Possible Xojo.Core.Dictionary bug

Thomas_Tempelmann · August 29, 2016, 7:46pm

What do you mean? Shall I open another bug report for all to see?

Michel_Bujardet · August 29, 2016, 7:47pm

Do you know how to add to a case ? Easy : Click on the pencil. You are in the beta group, aren’t you ?

What is important is that the bug be reported, so it has a chance to be fixed.

This thread is basically enough for public debate, is it not ? There is a lot more here than in a small report anyway.

I love it. Nobody had any courage to file that pesky bug report, but now complaints come that it is not right. Pff.

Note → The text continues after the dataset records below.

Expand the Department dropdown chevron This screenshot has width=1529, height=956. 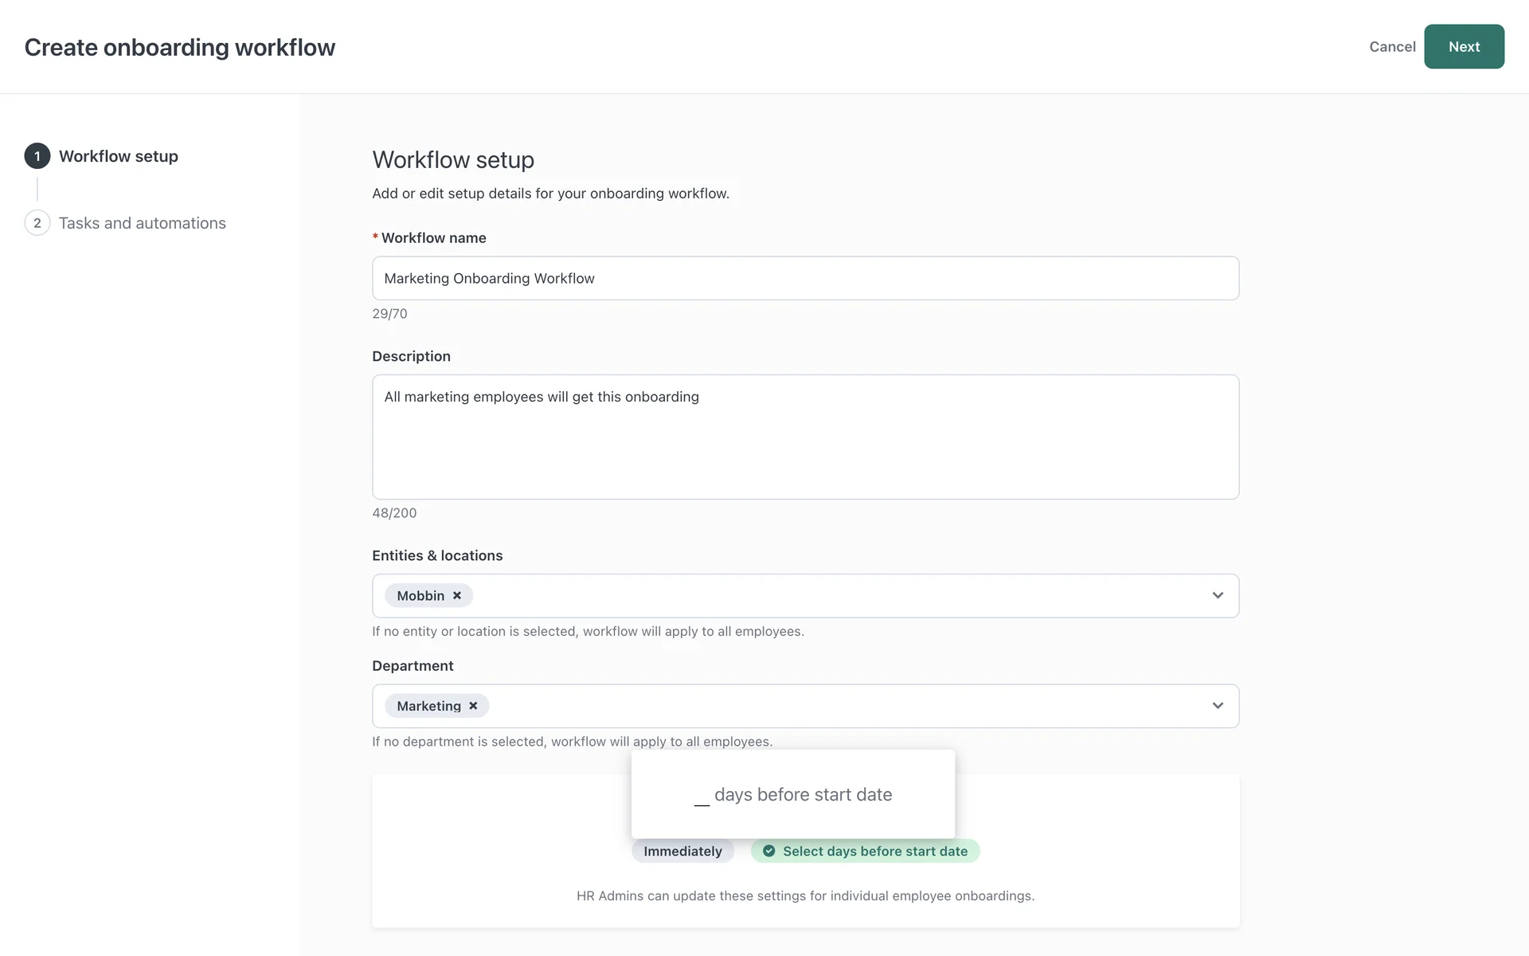pos(1218,706)
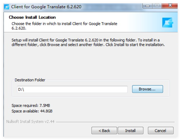The width and height of the screenshot is (181, 140).
Task: Click the 'Choose the folder in which to install' subtitle
Action: tap(64, 26)
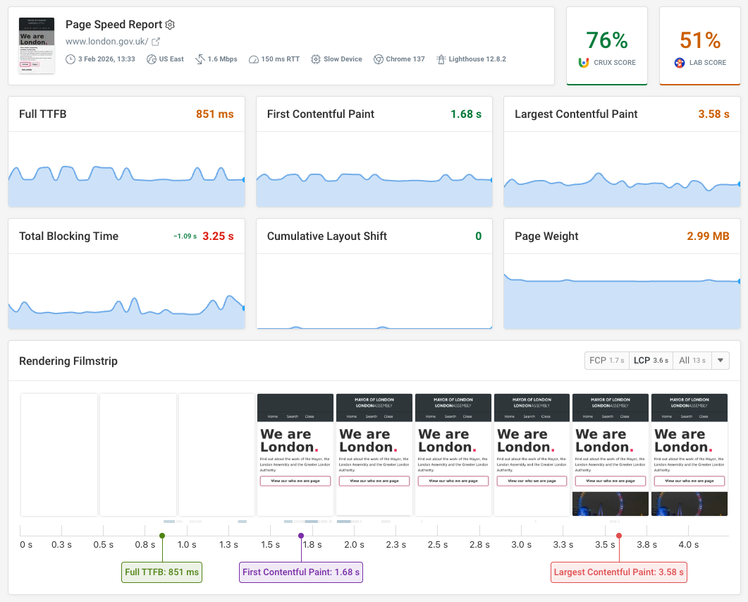
Task: Open the filmstrip options dropdown arrow
Action: [x=721, y=361]
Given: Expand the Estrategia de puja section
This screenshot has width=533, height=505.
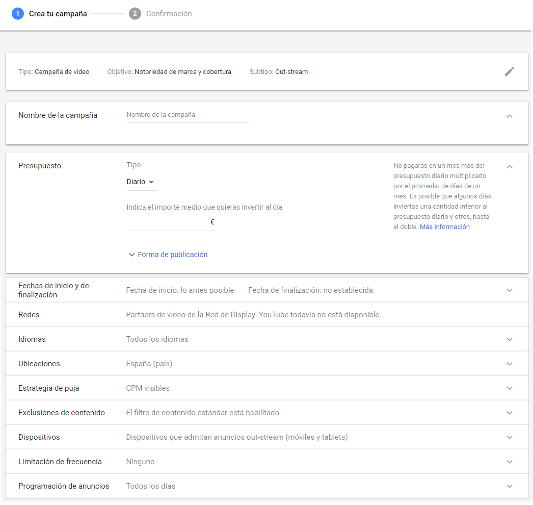Looking at the screenshot, I should tap(509, 388).
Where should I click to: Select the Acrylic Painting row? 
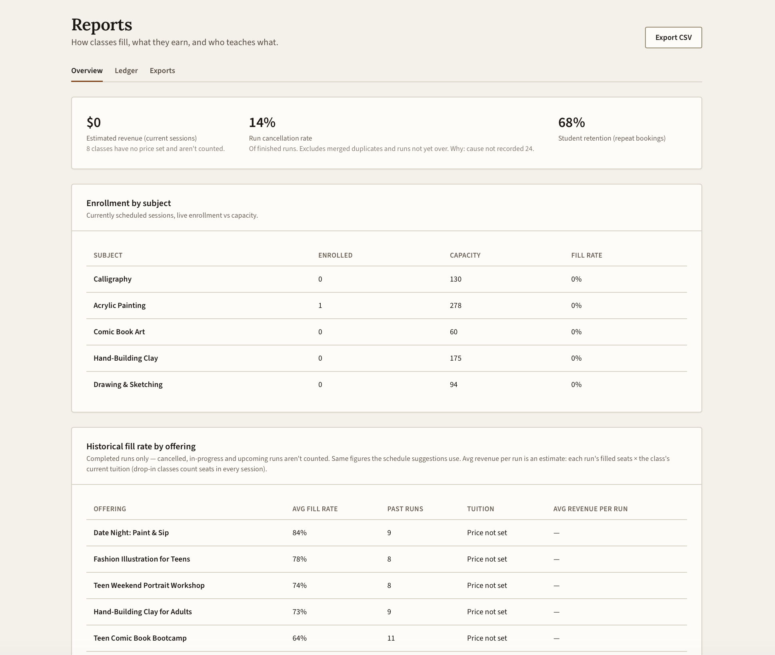coord(387,306)
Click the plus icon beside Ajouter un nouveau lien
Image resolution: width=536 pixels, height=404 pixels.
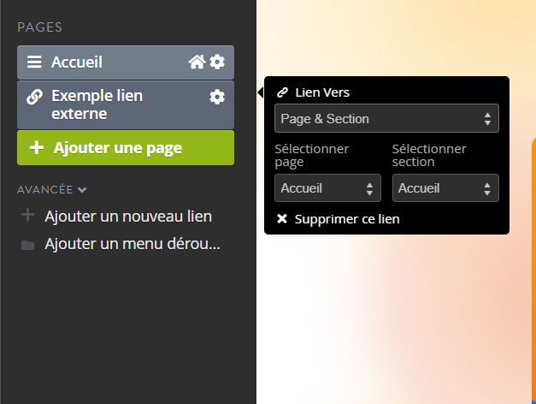27,216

Eli_Ott · August 30, 2016, 4:30am

[quote=284277:@Kem Tekinay]Eli, I must be missing something. You asked for opinions, which is fine. I do that often too. But then you got opinions that said, “yes, this is a bug,” including from @Joe Ranieri. He won’t know for sure until he actually looks at it, and he will only remember to look at it once there is a Feedback request.

What I’m asking is, what more do you need to file a report?[/quote]

It is not my duty to file a bug report just because I stumbled over something like this. I can do it or not. It is up to me. No offense but I don’t know what your question is about. This is not an open source project I have committed to spent time on. I already lost hours until I found the reason why this was not working as expected and then I had to find a workaround. And this with a product I paid for.

b) I didn’t understand this as a confirmation that it is a bug (“believe”):[quote=283823:@Joe Ranieri]I’m not the programmer in question, but I absolutely believe it’s a bug[/quote]
What does “absolutely believing” mean anyway?

If this is really a bug, it is kind of devastating. Something so basic being so flawed years after the new framework has been introduced is more than just annoying. It is not the first time that I think Xojo Inc. does either not have decent unit test sets or does not do any unit tests at all…

Kem_Tekinay · August 30, 2016, 4:50am

I guess this is a language difference. “Absolutely believe” in that context meant Joe was convinced that this was, indeed, a bug.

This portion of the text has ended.